I'm 53 years old.  I have a wife and 13 year old daughter.


----------



## Mini Horses (Jan 31, 2018)

I realize that the traditional vegetable gardens we have here in USA are not possible is most places there but, what and how does your area get other vegetables?   Do they import, use hydroponics, etc.?    Of course you may not use the same types that we often grow and I'm interested in what is used, eaten, and so on.   Thanks.   Love learning from personal input.


----------



## kuwaiti-90 (Feb 1, 2018)

greybeard said:


> Sago and Queen (Majesty) are pretty popular here and will grow good in well drained soil. About 60 -90 days after hurricane Ike, there were little palm tree sprouting up all over Bolivar peninsula and I dug up 4 and brought back to my place. Planted one in the yard and 3 down on a peninsula on my pond but the beaver kept the ones at the pond eat down to the ground. The one in the yard is hanging on but the Sept flood was hard on it. They are slow growers and don't need as much water as you might think. Might not survive the winter cold in your latitude tho. They need full sun too.
> Keeping the dead fronds trimmed off is an arduous task and somewhat dangerous. They have sawtooth stems on each frond and as they fall, are pretty heavy.
> http://c8.alamy.com/comp/KFXDXA/tri...t-topsail-hill-preserve-santa-rosa-KFXDXA.jpg
> 
> Avoid saw palmetto..you'll never get rid of them.




Hello..

Usually the palm tree is fully exposed, the palm tree has the ability to withstand the harsh weather, but the time of transportation is in certain months of the year and do not transfer at any time, you need to farms expert during transport.
And also keep well during transport and cultivation and cover the heart of the green palm of the cold until it begins to roll.

It has annual maintenance and special pesticides in order to preserve it from licorice and some insects.
We have the Arabian Gulf palm tree has material support by the Agriculture and Animal Wealth and have a very large population.


----------



## kuwaiti-90 (Feb 1, 2018)

OneFineAcre said:


> I'm 53 years old.  I have a wife and 13 year old daughter.



I wish you a happy and long life ..
I have two children who are three and a half years old and about two years old.


----------



## kuwaiti-90 (Feb 1, 2018)

Mini Horses said:


> I realize that the traditional vegetable gardens we have here in USA are not possible is most places there but, what and how does your area get other vegetables?   Do they import, use hydroponics, etc.?    Of course you may not use the same types that we often grow and I'm interested in what is used, eaten, and so on.   Thanks.   Love learning from personal input.



welcome ..

Most of the plantations we have in Kuwait and the Arabian Gulf of all kinds of vegetables and seasonal fruits.
There are water plants and rose plants.
We also import fruits from all over the world.

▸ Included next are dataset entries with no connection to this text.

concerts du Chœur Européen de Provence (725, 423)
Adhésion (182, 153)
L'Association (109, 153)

Vegetables are local and national produce.
And most of the vegetables that you have are also available here. Now trade exchange has become easy for everyone in terms of export and import.
And the things and methods of agriculture very much in Kuwait of all kinds ..

Welcome and I am present to answer any question you have


----------



## kuwaiti-90 (Feb 1, 2018)

*Any more questions....?*
*You are welcome *​


----------



## Baymule (Feb 1, 2018)

What type of house do you live in and would you post pictures of it?

We used to live in Livingston, Texas (75 miles north of Houston, Texas and 125 miles from the Gulf of Mexico) we lived in a 2500 square foot brick home with a 2 car garage. We were on a small lot in the middle of that small town.

January, 2014 I had a garden between the sidewalk and driveway, and a chicken coop in the back yard. LOL  The plastic wrapped contraption was my make shift greenhouse. 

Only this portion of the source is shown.